Poor Jake's Demise is a 1913 American silent short slapstick comedy film directed by Allen Curtis featuring Max Asher, Louise Fazenda, and Lon Chaney. The film focuses on Jake who finds his wife in a compromising position with another man and later takes his revenge with a seltzer bottle. It is one of several slapstick comedy films Chaney made for Universal at the start of his career and is also his first credited screen role.

The film is partially lost, but a fragment of the film (running almost 8 minutes) was discovered in England in May 2006 and restored by Lobster Films of Paris.

== Plot ==
Jake comes home and finds his wife and Willy ("The Dude") Mollycoddle in a compromising position. Enraged, Jake throws Willy out of the house and scolds his wife and threatens to kill himself. Fearful that Jake will commit suicide, the wife calls the police and three officers are sent out to find Jake. Stopping at a bar before he commits suicide, Jake finds the Dude who is drowning his sorrows. Jake takes his revenge on Willy with a seltzer bottle. Later Jake drunkenly walks down to a park fountain where he is mugged and knocked out by some ruffians. The police find Jake unconscious and carry him home to his wife, who thinks Jake has really killed himself. She contacts The Dude who comes over to help her prepare Jake's funeral arrangements, but when Jake suddenly revives from his stupor, The Dude runs out of the house in terror. Jake and his wife make up and decide to repair their marriage.

== Cast ==
- Max Asher as Jake Schultz
- Daisy Small as Jake's wife
- Lon Chaney as Willy (The Dude) Mollycoddle
- Louise Fazenda as the servant

== Production ==
Poor Jake's Demise was directed by Allen Curtis and produced by Independent Moving Pictures Company (IMP) and distributed by Universal Film Manufacturing Company.
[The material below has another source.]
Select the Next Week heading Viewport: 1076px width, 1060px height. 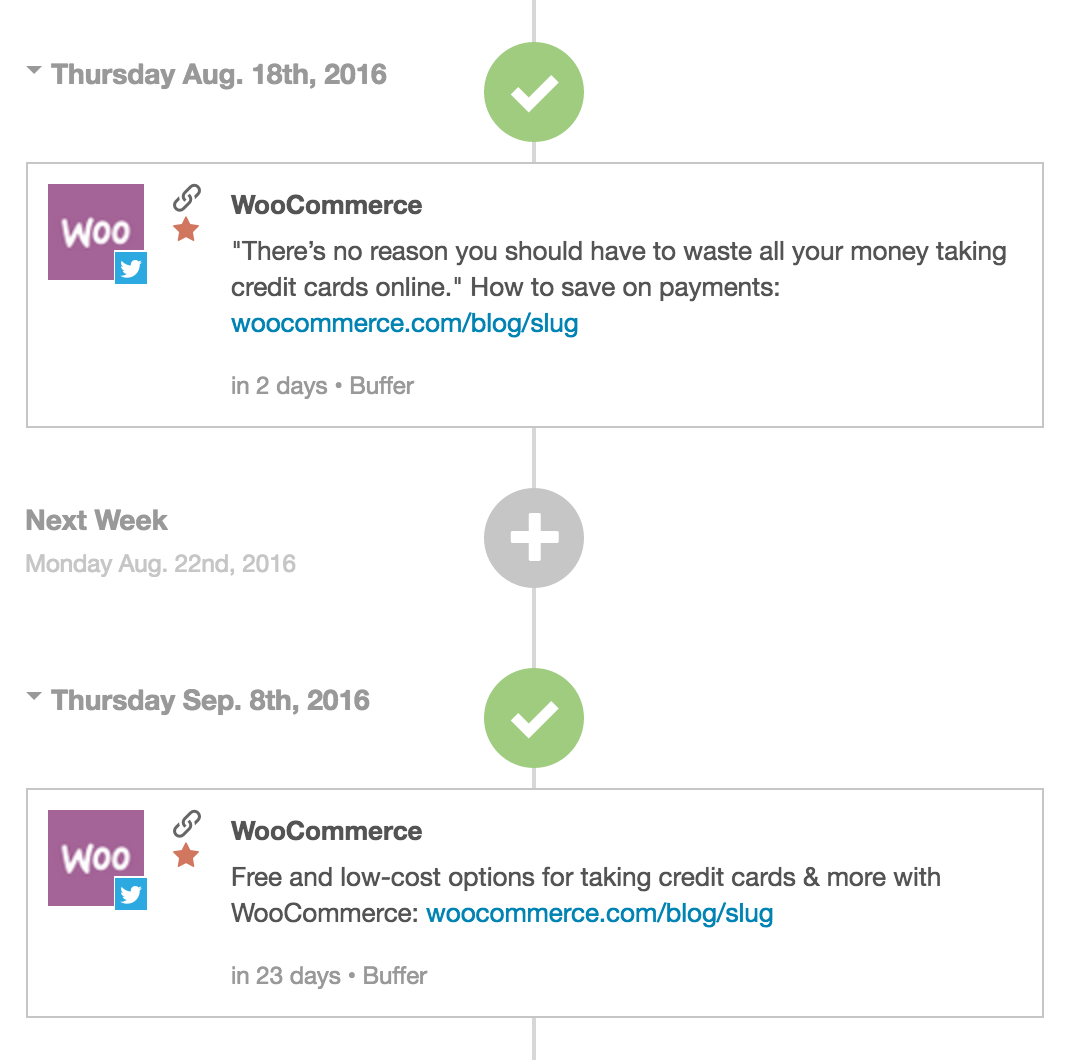click(x=96, y=520)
The screenplay author was not credited. The film is notable for having been the first billed appearance of Lon Chaney, and perhaps the debut of Louise Fazenda as well.

== Release and reception ==
The film was released on August 16, 1913, and had viewings in Texas, North Carolina, Pennsylvania, Wisconsin, and Illinois. A contemporary review of the film in Moving Picture World described it as "simply horse play without any special appeal, though it is harmless and lacks vulgarity."
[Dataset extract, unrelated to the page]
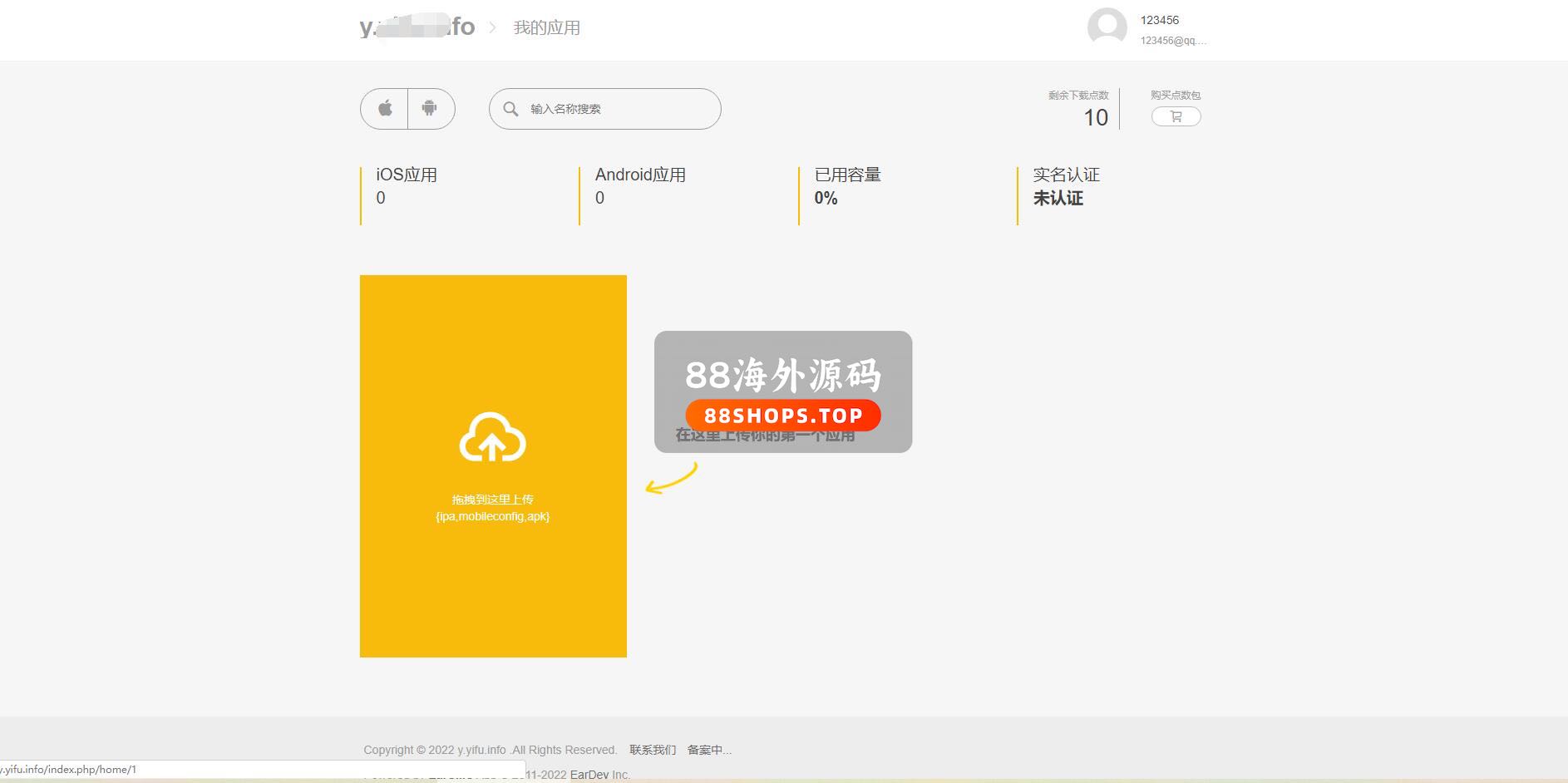The height and width of the screenshot is (783, 1568).
Task: Click the 未认证 real-name status
Action: click(x=1058, y=199)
The film was presumed lost, but a fragment of the film was discovered in England in May 2006. It has since been restored by the Haghefilm Laboratory of Amsterdam and Lobster Films, Paris. The restored fragment is 7 minutes and 52 seconds long. In 2006, the film was shown at the Pordenone Silent Film Festival. The film would also be shown at the 31st Cinéfest Sudbury International Film Festival on the evening of March 19, 2011.

In 1957, an article by Jim Neal of the Denton Record-Chronicle cited this as the first of Lon Chaney's films. Don G. Smith's book, Lon Chaney, Jr.: Horror Film Star, 1906-1973, also claims this film as Chaney's first. Rosemary Guiley would also refer to this claim in The Encyclopedia of Vampires, Werewolves, and Other Monsters. Chronologically, this is the first released film with a confirmed credit for Chaney and also the first billed release. According to Blake, Chaney did not appear in The Honor of the Family, Suspense, or The Ways of Fate, three earlier films sometimes credited to him.